The driver of the refrigerated truck in which 39 Vietnamese migrants were found dead in October in England pleaded guilty, Monday, November 25, help with illegal immigration. Originally from Northern Ireland, Maurice Robinson, 25, also pleaded guilty to taking a financial profit from this activity during his video-conference appearance in the Old Bailey Criminal Court from Belmarsh, in south-east London.
The man is being prosecuted for manslaughter, trafficking in human beings, helping illegal immigration and money laundering, but he did not rule on the other charges on Monday. The judge kept him in detention until his next hearing on December 13.
Another suspect, Christopher Kennedy, appeared later in the day in the Chelmsford court in north-east London. Also a driver, the 23-year-old Irishman, arrested on Friday morning in the London area, is accused of assisting human smuggling and illegal immigration between May 2018 and the end of October 2019. The two men are being held until an upcoming hearing on December 13 at the Old Bailey.
Nail bars or cannabis farms
The bodies of 31 men and 8 women, including two teenagers aged 15, were found on 23 October in a container in the industrial area of Grays, east of London. The container came from the Belgian port of Zeebrugge.

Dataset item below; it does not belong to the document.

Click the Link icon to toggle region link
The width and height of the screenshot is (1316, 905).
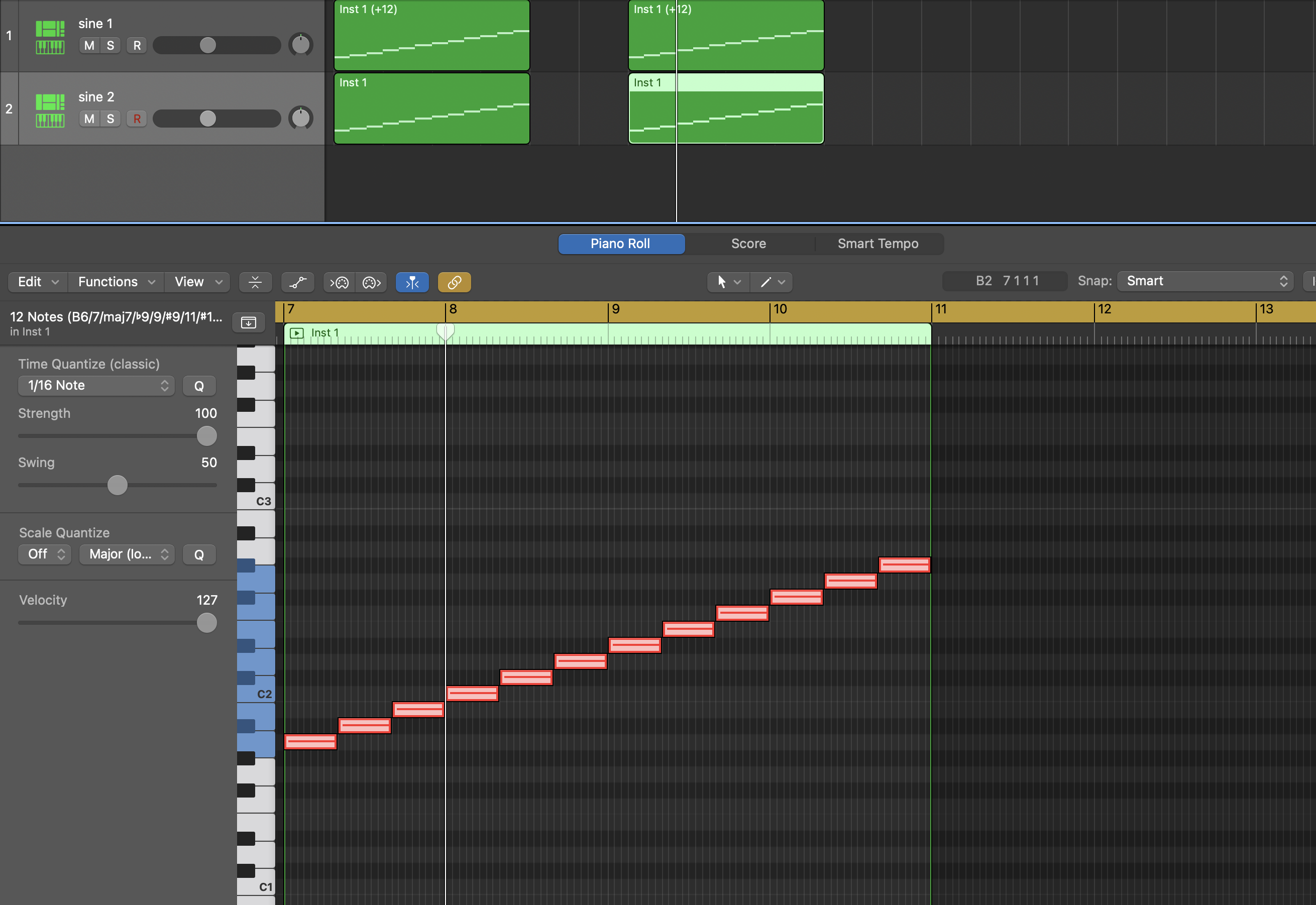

Many of the victims were from a poor region of central Vietnam, who lives in fishing, agriculture or industry. Families are getting into thousands of dollars to send one of them to the United Kingdom, via clandestine channels, in the hope that they will find profitable jobs there.
The tragedy exposed the dangers of illegal immigration, with unscrupulous traffickers taking advantage of the vulnerability of candidates, who often end up in illegal nail bars or cannabis farms in the United Kingdom, reduced to a state semi-slavery.